FDF Comments (aka the Songs). Virtually every song on the cd clocks in at over 6 minutes. The songs are so long that 2 songs were omitted from the vinyl release. Vinyl started to lose its hold on sales around this time. "Pictures of You", now forever associated with a Hewlett Packard printer has such a haunting guitar and an equally as cool video shot in the snow. It just all seemed to sum it up. "Love Song", one of the albums biggest hits, has all the elements of Cure song. Its got the keyboard intro, the basic back beat, swinging bassline and punchy guitar. Its easy to see why this song was so accepted to new Cure fans. Down to the cymbals that go "splash" when you hit them its also one of the shorter songs on the album. Further in the cd is "Lullaby" which pairs so perfect with the next track "Fascination Street". The two songs really could be pressed in to one long song. Smith whispers the opening lines and almost shivers when he sings "The spiderman is having me for dinner tonight". It all ends abruptly and goes into "Fascination Street". I remember this song being on the radio and the DJs all but fondling themselves as they had well over two minutes of intro music to talk over. For me personally this is a top five Cure song. Its a comfortable length yet just interesting enough to hold you. The midi guitar solo towards the end also has just the right amount of that 80's cheesy sound we got all but too used to.
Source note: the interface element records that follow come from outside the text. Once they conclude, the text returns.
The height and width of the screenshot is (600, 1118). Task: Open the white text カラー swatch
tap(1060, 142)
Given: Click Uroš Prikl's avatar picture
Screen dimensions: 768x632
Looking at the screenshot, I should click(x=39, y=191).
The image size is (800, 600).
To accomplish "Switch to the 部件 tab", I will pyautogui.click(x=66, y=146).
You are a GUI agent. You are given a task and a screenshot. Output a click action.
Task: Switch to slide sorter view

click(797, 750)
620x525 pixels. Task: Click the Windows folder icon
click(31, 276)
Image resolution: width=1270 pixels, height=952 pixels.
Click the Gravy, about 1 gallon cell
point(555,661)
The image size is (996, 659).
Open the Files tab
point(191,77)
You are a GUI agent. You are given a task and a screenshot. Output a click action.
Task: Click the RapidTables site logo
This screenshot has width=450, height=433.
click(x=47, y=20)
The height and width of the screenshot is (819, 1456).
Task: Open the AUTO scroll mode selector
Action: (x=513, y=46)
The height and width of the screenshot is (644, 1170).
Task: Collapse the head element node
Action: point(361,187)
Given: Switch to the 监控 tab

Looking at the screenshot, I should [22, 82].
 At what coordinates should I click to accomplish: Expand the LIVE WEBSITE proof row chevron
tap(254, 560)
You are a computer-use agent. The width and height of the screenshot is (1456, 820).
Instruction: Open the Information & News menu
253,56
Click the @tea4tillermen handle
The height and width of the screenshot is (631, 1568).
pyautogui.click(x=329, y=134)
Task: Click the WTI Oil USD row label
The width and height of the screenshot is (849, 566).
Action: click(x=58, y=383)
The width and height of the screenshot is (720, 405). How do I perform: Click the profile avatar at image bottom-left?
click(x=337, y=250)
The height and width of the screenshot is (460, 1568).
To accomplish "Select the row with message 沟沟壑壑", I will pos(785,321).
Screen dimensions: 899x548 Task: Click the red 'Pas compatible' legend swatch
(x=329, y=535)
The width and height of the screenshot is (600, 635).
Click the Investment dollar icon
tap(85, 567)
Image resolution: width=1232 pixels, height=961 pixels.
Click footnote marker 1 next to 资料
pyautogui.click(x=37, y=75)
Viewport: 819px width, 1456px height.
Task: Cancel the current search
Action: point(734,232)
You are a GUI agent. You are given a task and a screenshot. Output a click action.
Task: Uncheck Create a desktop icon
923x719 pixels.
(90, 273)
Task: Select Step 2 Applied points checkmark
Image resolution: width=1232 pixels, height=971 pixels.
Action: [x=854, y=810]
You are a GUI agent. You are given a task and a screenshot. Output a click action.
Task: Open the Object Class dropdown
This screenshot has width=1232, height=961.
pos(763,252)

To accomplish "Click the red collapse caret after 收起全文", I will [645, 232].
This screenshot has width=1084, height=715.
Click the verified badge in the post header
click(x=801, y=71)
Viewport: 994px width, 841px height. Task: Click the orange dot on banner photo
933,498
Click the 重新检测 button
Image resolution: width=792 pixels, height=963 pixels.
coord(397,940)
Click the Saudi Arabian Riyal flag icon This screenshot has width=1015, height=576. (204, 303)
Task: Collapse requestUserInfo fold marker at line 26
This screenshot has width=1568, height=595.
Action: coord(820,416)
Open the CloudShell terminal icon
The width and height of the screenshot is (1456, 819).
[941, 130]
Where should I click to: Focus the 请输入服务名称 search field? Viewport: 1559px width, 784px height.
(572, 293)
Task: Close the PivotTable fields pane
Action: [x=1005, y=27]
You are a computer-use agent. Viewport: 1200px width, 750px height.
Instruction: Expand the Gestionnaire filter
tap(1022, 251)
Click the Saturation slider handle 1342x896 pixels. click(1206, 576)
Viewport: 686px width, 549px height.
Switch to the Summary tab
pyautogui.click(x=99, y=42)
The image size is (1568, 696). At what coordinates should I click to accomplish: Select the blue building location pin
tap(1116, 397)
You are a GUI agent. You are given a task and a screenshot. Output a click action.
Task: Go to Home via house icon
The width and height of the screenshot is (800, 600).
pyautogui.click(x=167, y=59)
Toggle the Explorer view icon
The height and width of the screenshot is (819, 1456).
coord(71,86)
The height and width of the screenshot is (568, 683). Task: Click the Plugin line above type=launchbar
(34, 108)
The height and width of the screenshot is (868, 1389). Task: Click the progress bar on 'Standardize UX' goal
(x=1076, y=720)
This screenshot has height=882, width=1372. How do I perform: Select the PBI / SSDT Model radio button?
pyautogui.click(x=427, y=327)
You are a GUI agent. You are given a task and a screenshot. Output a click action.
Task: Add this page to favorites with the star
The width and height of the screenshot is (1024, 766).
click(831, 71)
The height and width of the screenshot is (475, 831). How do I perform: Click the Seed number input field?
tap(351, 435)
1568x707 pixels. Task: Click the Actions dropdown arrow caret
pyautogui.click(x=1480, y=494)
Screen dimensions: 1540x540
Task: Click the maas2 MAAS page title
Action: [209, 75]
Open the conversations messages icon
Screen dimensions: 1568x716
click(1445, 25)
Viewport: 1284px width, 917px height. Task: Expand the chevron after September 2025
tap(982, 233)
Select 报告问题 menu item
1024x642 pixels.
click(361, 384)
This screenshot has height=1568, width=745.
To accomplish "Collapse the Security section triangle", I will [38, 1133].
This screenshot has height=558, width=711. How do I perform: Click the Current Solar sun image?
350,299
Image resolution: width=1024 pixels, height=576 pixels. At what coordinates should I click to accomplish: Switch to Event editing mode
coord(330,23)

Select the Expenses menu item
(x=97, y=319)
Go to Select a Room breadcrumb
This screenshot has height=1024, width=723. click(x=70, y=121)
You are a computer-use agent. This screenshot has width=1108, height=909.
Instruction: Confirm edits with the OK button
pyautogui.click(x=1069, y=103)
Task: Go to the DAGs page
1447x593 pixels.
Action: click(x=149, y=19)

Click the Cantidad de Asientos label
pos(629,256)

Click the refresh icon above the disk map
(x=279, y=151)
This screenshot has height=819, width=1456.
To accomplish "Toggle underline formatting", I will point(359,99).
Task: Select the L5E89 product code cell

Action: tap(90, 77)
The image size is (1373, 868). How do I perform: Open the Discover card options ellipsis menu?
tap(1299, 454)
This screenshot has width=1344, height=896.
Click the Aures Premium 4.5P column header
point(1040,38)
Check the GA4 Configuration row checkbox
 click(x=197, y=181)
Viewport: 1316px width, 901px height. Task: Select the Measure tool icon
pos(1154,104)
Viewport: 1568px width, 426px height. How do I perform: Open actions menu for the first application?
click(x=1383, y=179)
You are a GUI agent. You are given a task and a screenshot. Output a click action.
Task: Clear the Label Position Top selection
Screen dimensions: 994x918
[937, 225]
Where are they now? Even with the ever revolving door of players the band is still around. They performed a five song set at the 2005 Live 8 Concert and are
slated to release a new album in late 2006 or early 2007. The band has released a b'sides collect and 3 of the mid 80's Cure albums will get the deluxe repacakaging treatment (Head on the Door, Kiss Me Kiss Me Kiss Me and The Top) come August of 2006.

FDF Personal comments (aka the live experience) - I saw the Cure live only one time, and it was on this tour. Septemeber 22, 1989. What stands out in my mind so vividly was the fact that Hurricane Gloria was either about to arrive or had just left. The wind driven rain and the jackasss in front of me that would chant "Glor-ee-ah Glor-ee-ah" every time the wind blew. As good as the band sounded live it was a horribly dull show. The band stood like statues. At the time it was thought to be "the end" so it was even more important to be there, but like many bands, a final show, rarely is as planned.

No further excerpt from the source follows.